### Activity
Of the entries below, return only those lines from the line with "Task: Select the поговорит за тебя card" to the line with "Given: Click the 内容与互动 document icon", exactly, both included.

### Entries shown
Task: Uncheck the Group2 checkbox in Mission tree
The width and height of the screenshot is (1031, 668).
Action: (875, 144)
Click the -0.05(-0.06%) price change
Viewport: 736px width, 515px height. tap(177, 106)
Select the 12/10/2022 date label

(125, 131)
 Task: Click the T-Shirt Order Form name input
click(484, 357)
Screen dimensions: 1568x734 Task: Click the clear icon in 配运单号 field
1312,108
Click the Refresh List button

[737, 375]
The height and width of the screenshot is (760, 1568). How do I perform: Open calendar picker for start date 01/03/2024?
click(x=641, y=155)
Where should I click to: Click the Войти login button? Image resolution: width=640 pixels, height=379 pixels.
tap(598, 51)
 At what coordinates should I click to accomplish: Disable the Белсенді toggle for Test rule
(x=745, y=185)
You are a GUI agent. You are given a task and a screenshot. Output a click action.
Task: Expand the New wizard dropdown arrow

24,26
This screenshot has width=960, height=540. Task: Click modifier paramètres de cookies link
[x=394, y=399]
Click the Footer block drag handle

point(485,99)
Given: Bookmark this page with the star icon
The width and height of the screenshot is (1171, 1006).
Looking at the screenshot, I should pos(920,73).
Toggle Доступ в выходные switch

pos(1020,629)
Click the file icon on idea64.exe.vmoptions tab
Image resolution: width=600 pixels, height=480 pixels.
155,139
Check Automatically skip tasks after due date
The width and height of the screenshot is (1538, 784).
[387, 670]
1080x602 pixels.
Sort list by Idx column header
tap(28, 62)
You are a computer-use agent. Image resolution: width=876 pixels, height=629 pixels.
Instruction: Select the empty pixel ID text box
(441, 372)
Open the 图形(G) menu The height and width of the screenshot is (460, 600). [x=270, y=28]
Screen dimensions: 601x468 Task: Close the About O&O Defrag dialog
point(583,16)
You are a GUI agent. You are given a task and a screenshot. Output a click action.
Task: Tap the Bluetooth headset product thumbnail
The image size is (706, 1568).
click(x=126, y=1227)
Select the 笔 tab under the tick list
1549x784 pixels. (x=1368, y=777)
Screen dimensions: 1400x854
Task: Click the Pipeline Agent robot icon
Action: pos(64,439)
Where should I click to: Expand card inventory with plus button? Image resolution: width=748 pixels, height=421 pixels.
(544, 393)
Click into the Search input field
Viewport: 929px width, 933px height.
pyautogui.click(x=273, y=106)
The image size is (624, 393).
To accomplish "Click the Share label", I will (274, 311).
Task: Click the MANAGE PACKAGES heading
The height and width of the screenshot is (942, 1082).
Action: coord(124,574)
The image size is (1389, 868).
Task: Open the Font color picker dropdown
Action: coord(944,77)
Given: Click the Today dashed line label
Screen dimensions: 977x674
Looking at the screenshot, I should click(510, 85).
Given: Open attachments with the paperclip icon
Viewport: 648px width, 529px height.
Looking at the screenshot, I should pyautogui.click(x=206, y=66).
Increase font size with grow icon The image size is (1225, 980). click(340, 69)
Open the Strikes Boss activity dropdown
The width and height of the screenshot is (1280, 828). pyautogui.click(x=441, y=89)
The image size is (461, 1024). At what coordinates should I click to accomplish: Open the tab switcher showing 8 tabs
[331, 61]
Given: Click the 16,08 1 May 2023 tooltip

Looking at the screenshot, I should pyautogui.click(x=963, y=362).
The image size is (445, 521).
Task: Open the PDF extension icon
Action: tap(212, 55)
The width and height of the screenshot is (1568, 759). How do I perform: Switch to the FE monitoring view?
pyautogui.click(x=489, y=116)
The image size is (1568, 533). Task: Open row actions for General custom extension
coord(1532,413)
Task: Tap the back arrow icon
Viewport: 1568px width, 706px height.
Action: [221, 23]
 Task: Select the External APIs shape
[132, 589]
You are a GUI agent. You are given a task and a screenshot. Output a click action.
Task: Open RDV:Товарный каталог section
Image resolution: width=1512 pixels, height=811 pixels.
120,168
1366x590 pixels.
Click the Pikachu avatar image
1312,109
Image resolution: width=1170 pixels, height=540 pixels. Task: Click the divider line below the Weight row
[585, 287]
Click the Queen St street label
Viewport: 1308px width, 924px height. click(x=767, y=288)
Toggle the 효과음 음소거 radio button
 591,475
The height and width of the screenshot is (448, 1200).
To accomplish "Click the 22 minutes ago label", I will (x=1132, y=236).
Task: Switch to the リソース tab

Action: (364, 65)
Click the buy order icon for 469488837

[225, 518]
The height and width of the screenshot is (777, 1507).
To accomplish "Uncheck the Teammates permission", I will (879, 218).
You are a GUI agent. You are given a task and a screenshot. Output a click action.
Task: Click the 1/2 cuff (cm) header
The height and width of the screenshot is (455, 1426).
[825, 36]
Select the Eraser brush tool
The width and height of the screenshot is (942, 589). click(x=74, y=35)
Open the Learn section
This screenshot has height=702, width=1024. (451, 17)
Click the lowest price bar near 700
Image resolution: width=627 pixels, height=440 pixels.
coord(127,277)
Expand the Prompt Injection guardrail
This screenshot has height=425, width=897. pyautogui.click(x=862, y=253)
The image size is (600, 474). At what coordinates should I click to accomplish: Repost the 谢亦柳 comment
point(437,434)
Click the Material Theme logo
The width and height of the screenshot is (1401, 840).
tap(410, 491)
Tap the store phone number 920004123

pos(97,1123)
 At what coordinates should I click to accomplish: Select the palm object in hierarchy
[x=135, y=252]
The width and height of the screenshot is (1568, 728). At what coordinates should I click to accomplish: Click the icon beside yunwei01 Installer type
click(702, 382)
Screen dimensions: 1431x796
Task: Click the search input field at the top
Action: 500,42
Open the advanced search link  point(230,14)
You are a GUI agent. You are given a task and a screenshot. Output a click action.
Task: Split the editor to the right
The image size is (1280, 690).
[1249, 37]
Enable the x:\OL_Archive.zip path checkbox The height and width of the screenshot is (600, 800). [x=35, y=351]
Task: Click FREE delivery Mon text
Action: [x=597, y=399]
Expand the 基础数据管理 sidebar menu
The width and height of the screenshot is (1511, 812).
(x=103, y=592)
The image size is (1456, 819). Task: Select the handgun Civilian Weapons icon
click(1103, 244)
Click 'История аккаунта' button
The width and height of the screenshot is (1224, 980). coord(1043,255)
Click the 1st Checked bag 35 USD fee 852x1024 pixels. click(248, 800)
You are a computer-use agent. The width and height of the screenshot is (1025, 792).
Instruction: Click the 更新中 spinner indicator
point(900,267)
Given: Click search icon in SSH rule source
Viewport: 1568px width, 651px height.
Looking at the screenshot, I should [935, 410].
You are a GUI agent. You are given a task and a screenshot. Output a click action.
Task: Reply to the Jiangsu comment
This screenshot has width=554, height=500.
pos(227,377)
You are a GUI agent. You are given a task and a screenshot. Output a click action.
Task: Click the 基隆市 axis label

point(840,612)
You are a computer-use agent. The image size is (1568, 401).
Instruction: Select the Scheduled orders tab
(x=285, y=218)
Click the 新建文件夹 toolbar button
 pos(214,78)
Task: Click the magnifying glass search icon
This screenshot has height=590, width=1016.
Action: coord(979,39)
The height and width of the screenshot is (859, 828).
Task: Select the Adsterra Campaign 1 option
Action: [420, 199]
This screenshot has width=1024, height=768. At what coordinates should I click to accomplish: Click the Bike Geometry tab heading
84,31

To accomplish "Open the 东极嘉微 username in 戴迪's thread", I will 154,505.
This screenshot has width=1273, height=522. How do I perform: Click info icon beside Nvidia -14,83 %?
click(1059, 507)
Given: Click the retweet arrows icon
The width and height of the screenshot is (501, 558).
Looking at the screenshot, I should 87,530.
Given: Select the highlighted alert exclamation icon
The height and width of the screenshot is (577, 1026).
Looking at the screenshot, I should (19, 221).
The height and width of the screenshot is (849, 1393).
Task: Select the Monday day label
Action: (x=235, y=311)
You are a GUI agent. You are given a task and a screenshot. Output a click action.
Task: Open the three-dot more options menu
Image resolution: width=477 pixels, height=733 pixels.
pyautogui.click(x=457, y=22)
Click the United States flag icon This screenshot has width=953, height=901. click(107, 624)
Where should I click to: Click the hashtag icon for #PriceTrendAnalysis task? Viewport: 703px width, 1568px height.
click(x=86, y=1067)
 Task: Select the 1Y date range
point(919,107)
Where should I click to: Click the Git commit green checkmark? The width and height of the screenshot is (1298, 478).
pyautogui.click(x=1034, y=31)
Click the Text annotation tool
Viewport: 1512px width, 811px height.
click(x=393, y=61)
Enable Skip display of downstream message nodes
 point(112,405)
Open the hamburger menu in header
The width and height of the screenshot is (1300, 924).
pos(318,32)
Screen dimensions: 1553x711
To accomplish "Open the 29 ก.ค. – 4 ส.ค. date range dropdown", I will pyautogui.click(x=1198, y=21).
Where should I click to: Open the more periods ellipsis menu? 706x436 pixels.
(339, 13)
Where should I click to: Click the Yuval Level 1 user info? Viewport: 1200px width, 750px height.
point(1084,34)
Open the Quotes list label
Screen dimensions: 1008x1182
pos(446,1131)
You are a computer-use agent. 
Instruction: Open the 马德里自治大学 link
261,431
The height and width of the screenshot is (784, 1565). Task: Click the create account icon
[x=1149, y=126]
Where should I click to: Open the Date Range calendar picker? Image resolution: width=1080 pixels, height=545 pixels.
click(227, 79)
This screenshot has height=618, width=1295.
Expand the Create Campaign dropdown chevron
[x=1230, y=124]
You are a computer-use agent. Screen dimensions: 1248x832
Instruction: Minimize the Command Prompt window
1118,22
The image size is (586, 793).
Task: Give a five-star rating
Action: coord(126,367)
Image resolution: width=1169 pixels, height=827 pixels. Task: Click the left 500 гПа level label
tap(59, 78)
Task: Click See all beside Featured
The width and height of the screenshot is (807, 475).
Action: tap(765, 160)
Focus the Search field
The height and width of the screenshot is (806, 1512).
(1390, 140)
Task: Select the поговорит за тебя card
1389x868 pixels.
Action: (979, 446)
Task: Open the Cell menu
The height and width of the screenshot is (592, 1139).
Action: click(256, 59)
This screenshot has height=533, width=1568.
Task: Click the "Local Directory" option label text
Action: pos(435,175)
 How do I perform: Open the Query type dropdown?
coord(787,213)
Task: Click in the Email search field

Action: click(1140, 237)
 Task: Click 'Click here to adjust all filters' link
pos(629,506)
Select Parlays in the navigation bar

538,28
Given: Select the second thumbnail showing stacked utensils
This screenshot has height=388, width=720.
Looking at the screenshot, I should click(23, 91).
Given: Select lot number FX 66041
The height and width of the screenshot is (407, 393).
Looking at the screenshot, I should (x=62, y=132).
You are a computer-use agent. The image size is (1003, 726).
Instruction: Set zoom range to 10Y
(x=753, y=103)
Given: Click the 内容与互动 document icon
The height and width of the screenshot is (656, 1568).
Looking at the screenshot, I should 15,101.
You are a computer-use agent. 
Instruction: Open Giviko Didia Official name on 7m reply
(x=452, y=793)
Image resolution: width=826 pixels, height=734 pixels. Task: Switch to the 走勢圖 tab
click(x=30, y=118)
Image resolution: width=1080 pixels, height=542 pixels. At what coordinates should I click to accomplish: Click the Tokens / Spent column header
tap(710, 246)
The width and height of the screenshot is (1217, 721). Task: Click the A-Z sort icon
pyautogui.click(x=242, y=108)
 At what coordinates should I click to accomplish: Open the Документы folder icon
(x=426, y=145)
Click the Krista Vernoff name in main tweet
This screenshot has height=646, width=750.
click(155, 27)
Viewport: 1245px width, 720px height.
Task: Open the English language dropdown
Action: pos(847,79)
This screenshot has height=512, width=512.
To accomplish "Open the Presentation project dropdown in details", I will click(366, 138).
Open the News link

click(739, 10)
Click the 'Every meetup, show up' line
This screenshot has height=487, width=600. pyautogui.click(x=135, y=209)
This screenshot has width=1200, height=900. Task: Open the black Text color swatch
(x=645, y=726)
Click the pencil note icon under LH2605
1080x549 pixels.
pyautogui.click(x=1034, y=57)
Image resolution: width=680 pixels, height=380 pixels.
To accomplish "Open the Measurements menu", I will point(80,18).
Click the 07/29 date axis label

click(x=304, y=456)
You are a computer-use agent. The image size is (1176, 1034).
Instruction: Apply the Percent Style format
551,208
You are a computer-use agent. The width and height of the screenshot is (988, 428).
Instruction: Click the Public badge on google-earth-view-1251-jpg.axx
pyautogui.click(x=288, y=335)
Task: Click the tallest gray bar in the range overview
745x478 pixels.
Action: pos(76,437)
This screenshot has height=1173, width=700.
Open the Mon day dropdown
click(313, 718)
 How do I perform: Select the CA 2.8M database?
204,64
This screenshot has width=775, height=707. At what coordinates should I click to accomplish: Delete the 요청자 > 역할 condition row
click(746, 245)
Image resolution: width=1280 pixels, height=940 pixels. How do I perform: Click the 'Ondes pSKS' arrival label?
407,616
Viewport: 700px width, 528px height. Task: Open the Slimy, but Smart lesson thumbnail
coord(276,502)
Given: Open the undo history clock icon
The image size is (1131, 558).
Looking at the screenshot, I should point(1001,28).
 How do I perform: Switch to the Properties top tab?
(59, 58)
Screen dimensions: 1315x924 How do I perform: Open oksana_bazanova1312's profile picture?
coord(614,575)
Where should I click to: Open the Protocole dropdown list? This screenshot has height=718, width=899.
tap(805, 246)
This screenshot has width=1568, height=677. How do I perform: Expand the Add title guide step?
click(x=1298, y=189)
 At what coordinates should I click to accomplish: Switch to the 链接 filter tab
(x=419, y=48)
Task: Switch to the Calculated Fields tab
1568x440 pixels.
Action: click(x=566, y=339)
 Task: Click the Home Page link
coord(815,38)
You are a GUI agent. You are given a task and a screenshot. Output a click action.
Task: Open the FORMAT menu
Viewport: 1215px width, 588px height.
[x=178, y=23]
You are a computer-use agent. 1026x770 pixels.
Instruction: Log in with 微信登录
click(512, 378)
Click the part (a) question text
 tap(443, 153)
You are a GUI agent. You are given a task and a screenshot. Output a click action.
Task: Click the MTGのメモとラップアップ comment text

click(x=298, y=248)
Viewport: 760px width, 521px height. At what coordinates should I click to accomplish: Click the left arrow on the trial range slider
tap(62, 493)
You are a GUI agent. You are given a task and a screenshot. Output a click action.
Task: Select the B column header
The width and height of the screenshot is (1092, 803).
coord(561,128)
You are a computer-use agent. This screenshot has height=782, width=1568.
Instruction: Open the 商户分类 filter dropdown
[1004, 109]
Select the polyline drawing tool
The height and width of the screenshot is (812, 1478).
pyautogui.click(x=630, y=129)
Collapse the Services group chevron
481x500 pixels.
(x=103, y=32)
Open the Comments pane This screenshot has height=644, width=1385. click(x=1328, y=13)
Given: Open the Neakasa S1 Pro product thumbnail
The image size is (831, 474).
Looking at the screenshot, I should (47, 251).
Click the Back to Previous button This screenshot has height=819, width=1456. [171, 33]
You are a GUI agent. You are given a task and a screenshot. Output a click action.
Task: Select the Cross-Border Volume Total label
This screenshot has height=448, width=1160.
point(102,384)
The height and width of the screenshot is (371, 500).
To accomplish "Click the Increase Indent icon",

### Your response
Task: Select the поговорит за тебя card
1389x868 pixels.
Action: (979, 446)
Task: Open the Cell menu
The height and width of the screenshot is (592, 1139).
Action: click(256, 59)
This screenshot has height=533, width=1568.
Task: Click the "Local Directory" option label text
Action: pos(435,175)
 How do I perform: Open the Query type dropdown?
coord(787,213)
Task: Click in the Email search field

Action: click(1140, 237)
 Task: Click 'Click here to adjust all filters' link
pos(629,506)
Select Parlays in the navigation bar

538,28
Given: Select the second thumbnail showing stacked utensils
This screenshot has height=388, width=720.
Looking at the screenshot, I should click(23, 91).
Given: Select lot number FX 66041
The height and width of the screenshot is (407, 393).
Looking at the screenshot, I should (x=62, y=132).
You are a computer-use agent. The image size is (1003, 726).
Instruction: Set zoom range to 10Y
(x=753, y=103)
Given: Click the 内容与互动 document icon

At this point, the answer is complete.